Reputation: 1561
Good day. I need to check initialization (loaded) of fields. For this task I try to use Hibernate.isInitialized
. I have the following entities:
@Entity
public class Contractor {
/* ... */
@OneToMany(mappedBy = "contractor", fetch = FetchType.LAZY)
private List<Work> works = new ArrayList<Work>();
/* ... */
}
@Entity
public class Work {
/* ... */
@ManyToOne(fetch = FetchType.LAZY)
private Contractor contractor;
@ManyToOne(fetch = FetchType.LAZY)
private Project project;
/* ... */
}
@Entity
public class Project {
/* ... */
@OneToMany(mappedBy = "project", fetch = FetchType.LAZY)
private List<Work> works = new ArrayList<Work>();
/* ... */
}
Then I try to fetch entities by follow method:
List<Contractor> list = em.createQuery("SELECT c FROM Contractor c").getResultList();
for (Contractor contractor : list) {
Hibernate.initialize(contractor.getComments());
Hibernate.initialize(contractor.getWorks());
for (Work work : contractor.getWorks()) {
Hibernate.initialize(work.getProject());
}
}
return list;
After that I check initialization sign of fields (for serialization) by two way:
Project p = contractor.getWorks().get(0).getProject();
Field f = Hibernate.getClass(p).getDeclaredField("works");
f.setAccessible(true);
System.out.println(Hibernate.isInitialized(f.get(p)));
System.out.println(Hibernate.isInitialized(contractor.getWorks().get(0).getProject().getWorks()));
And results are different for collections (true, false), but same for single objects. May be anyone know why?
Upvotes: 1
Views: 8032
Reputation: 78579
You could ensure your lazy relationships are fetched in the query itself and avoid having to check if they are initialized:
SELECT c FROM Contractor c JOIN FETCH c.comments JOIN FETCH c.works
The JOIN FETCH is a special type of join which simply ensures the loading of related entities. This would still just return the contractor objects but it will make sure its related comments and works have been loaded (even if they are declared as lazy).
--Edit--
Perhaps you can do the validations using the standard JPA API. Both the PersistenceUnitUtils class and the PersistenceUtil have two helpful methods:
boolean isLoaded(java.lang.Object entity)

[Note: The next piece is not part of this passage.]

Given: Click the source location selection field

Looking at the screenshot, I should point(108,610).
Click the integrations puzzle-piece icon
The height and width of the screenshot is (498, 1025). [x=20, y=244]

Which determines the load state of an entity belonging to the persistence unit.
boolean isLoaded(java.lang.Object entity, java.lang.String attributeName)
Which determines the load state of a given persistent attribute of an entity belonging to the persistence unit.
These too methods should do the trick for you, hopefully in a consistent way.
Upvotes: 1
Reputation: 372
Hibernate persisting ArrayList - Issues
I had a similar problem. Needed to annotate my class
@OneToMany(mappedBy="tournament")
private List<String> registered;
changed to this
@ElementCollection
@CollectionTable (name = "tournament_eligible", joinColumns=@JoinColumn(name="id"))
private List<String> username; // Contains a list of eligible members
This resolved that issue for me, though my lists just had String objects in them, I can't imagine it would be too much different.